Extract to read:
^^^^^^^^^^^^^^^^

After reading the case, Peter Wattson, former Minnesota Senate Counsel, offers this helpful and more detailed summary:

"The portion of the order relating to legislative privilege turns on the failure of members of the Texas Legislature to assert the privilege earlier in the proceedings. The privilege must be asserted by a member to protect the member or that member’s staff.

"The D.C. Court (considering VRA section 5 preclearance of the Texas redistricting plans) said the legislative privilege was waived by the members and their staff when they were deposed in the San Antonio case (considering VRA section 2 and other challenges to the plans). Those who were deposed did not object to testifying (presumably in favor of the plans). The Texas attorney general represented to the San Antonio court that he had informed the members who were mentioned in the testimony and they did not object to the testimony being received by that Court.

"Texas then identified key members of the legislative staff who had testified in San Antonio to be witnesses for Texas in the D.C. court, but objected to their being deposed before trial. Texas did not identify any member who asserted legislative privilege as to this new deposition testimony.

"Under the circumstances, the D.C. court found the waiver in the San Antonio case carried over to the D.C. case. Just to be sure, the Court ordered counsel for the State of Texas to canvass any senators not previously contacted to determine whether they asserted privilege as to any of the documents under consideration in the D.C. case and to produce any documents as to which no privilege has been raised."

^^^^^^^^^^^^^^^^

Supplied information:

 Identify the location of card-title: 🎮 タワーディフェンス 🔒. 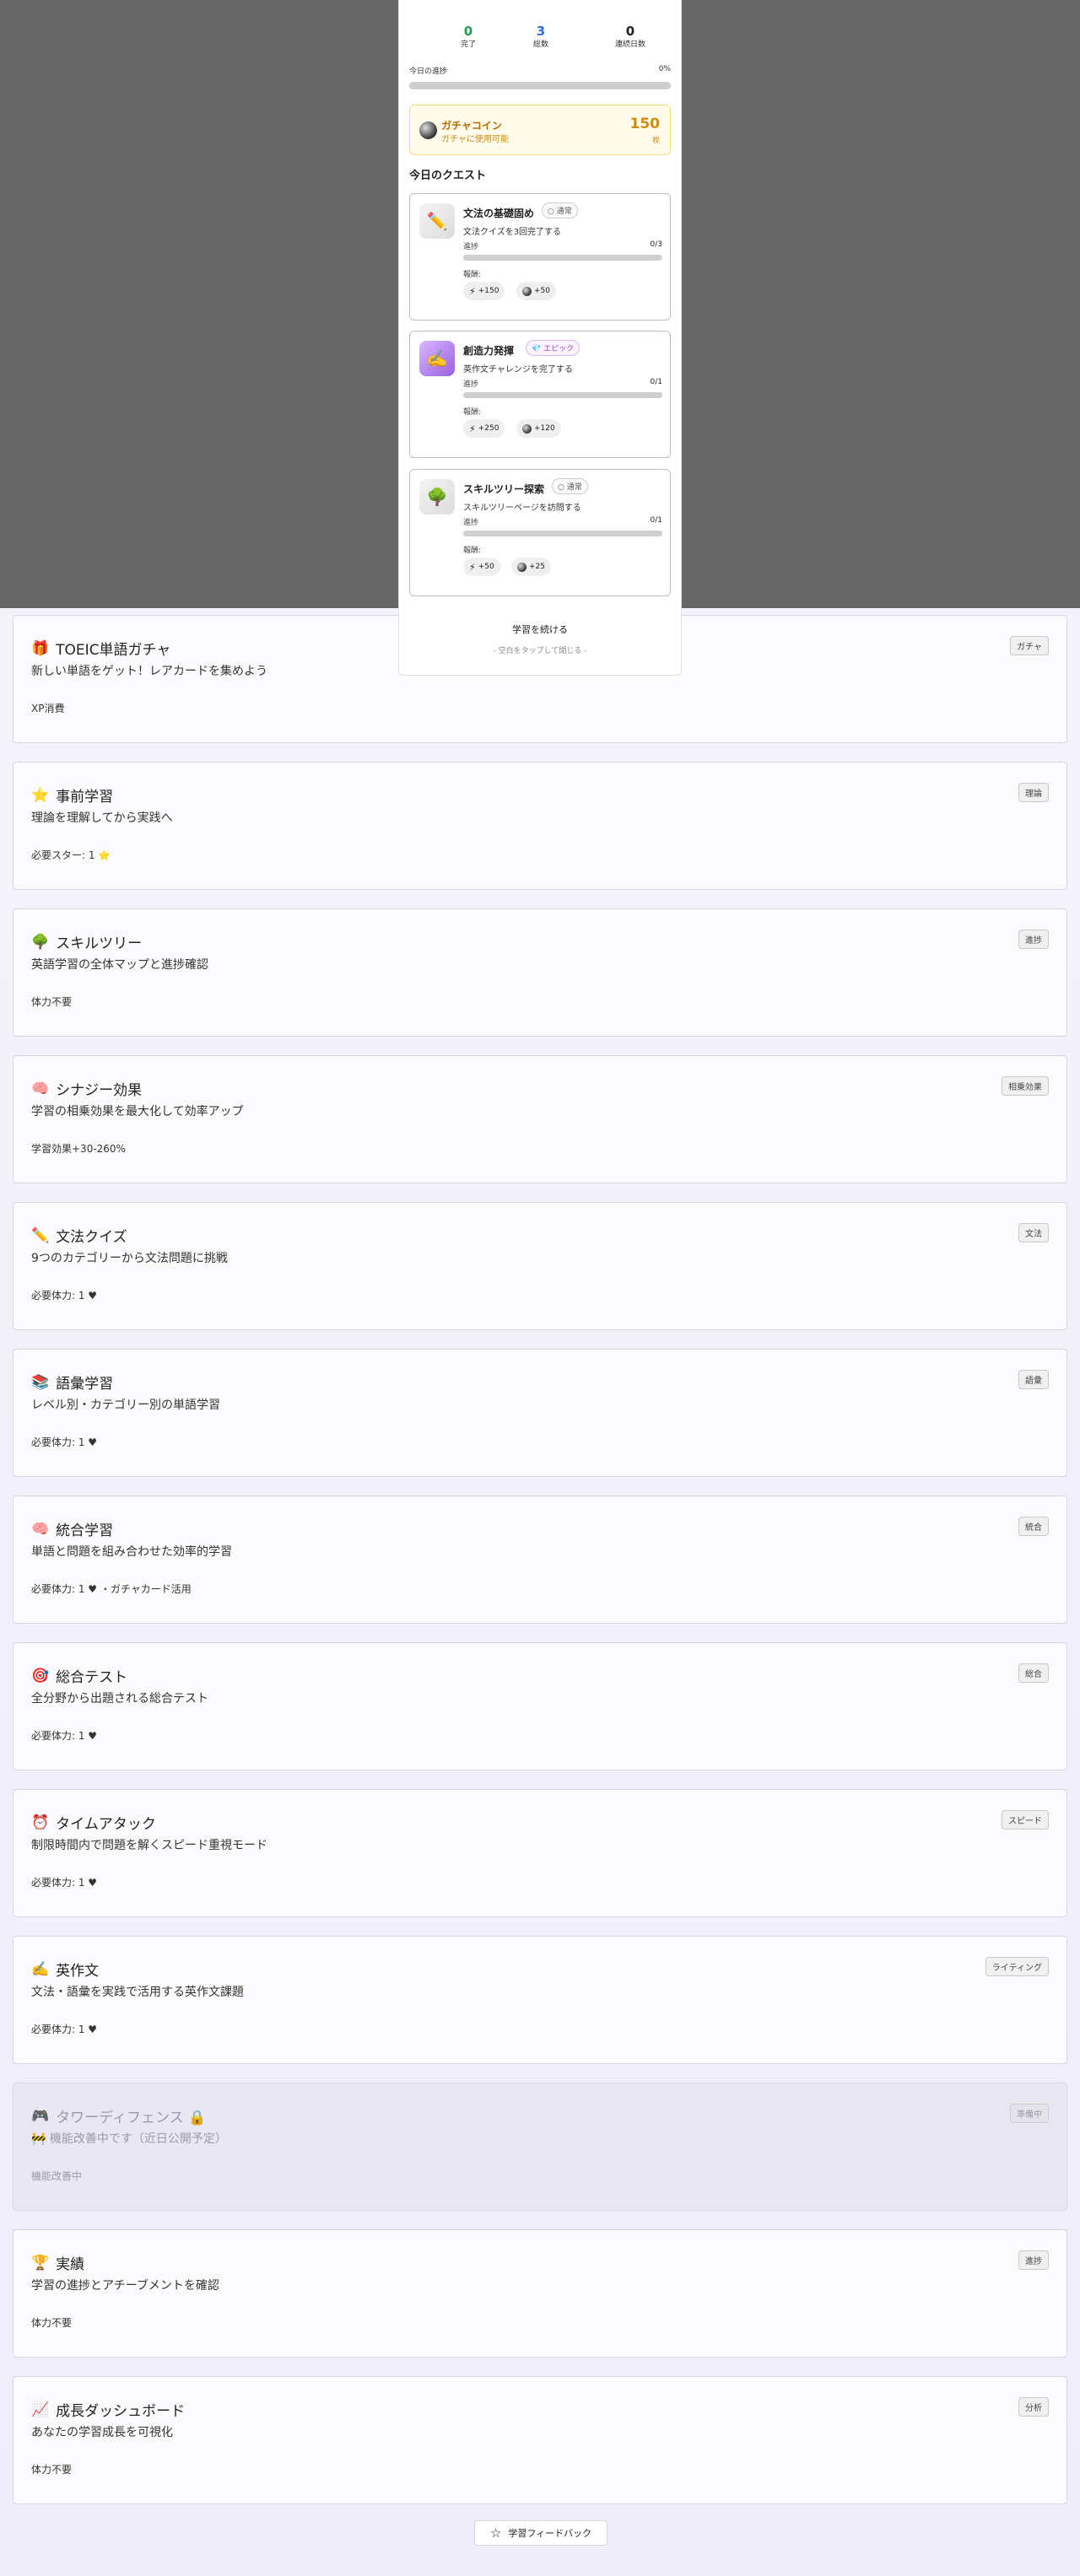
(119, 2117).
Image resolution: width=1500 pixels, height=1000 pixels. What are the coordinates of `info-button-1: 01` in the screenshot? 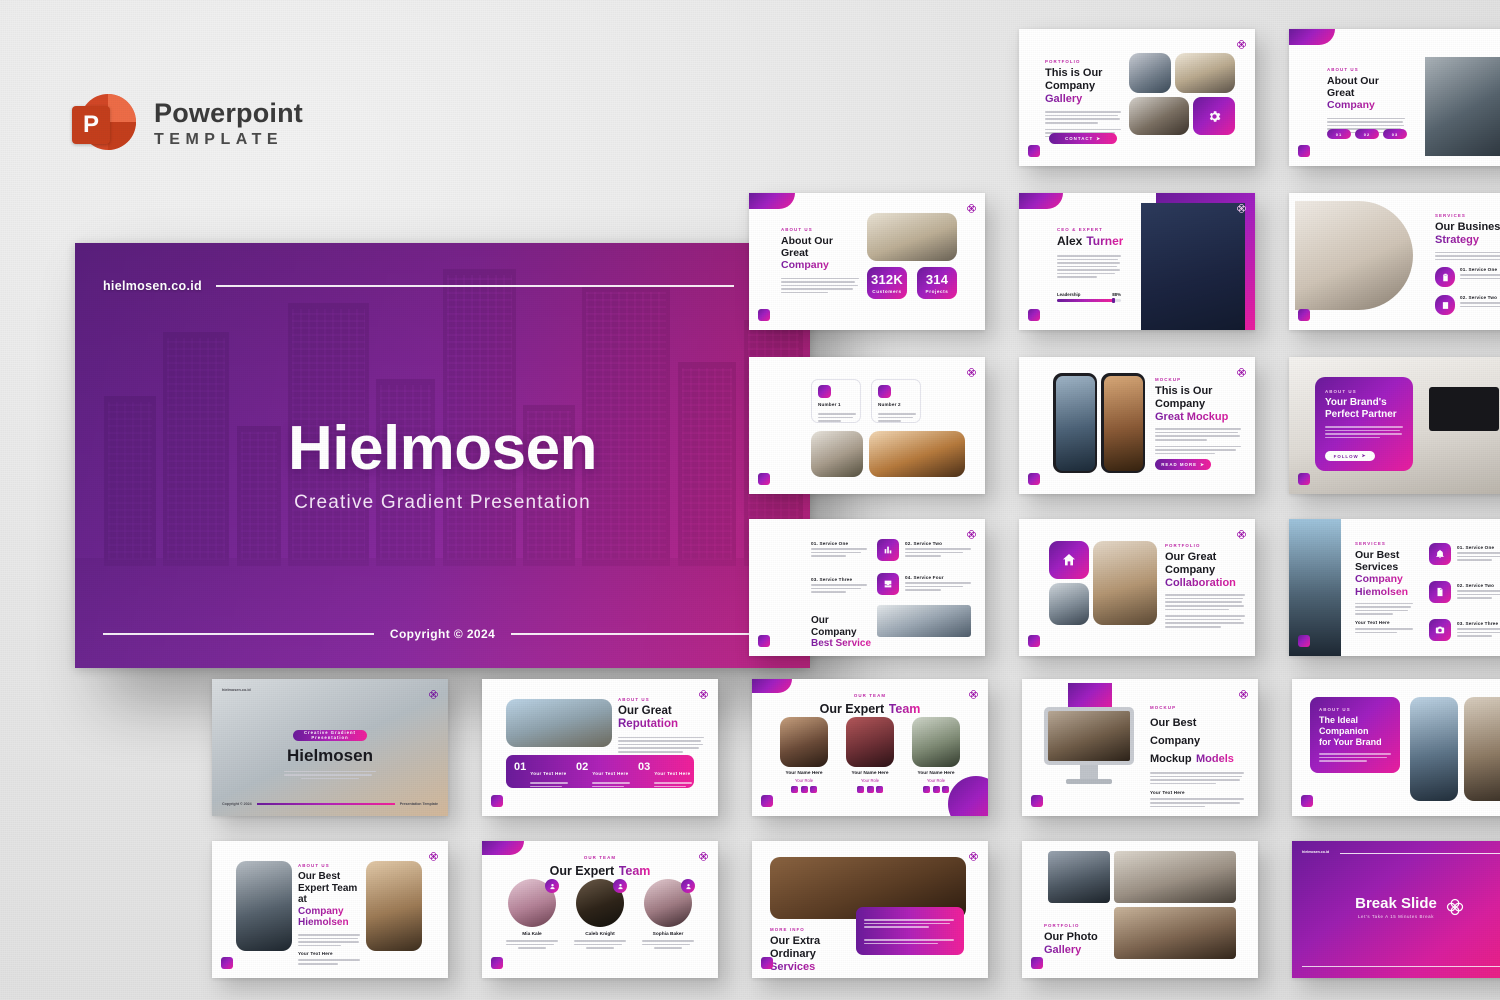 It's located at (1339, 134).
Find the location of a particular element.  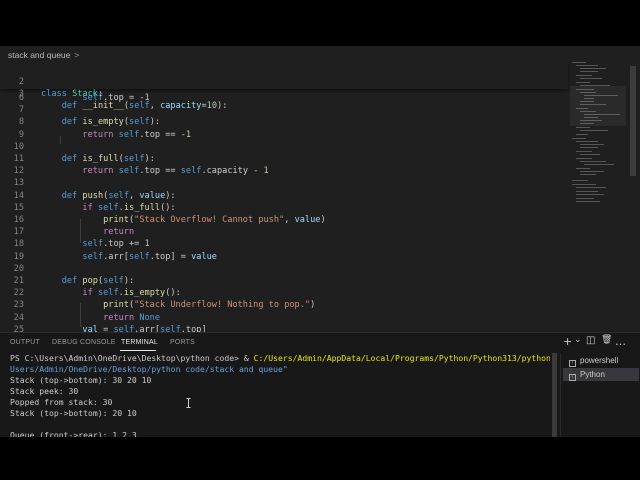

^^^^^^^^^^^^^^^^

What the task requires: Retype the legislative privilege summary word for word, starting at "After reading the" and ending at "that member’s staff.".

Response area:
After reading the case, Peter Wattson, former Minnesota Senate Counsel, offers this helpful and more detailed summary:

"The portion of the order relating to legislative privilege turns on the failure of members of the Texas Legislature to assert the privilege earlier in the proceedings. The privilege must be asserted by a member to protect the member or that member’s staff.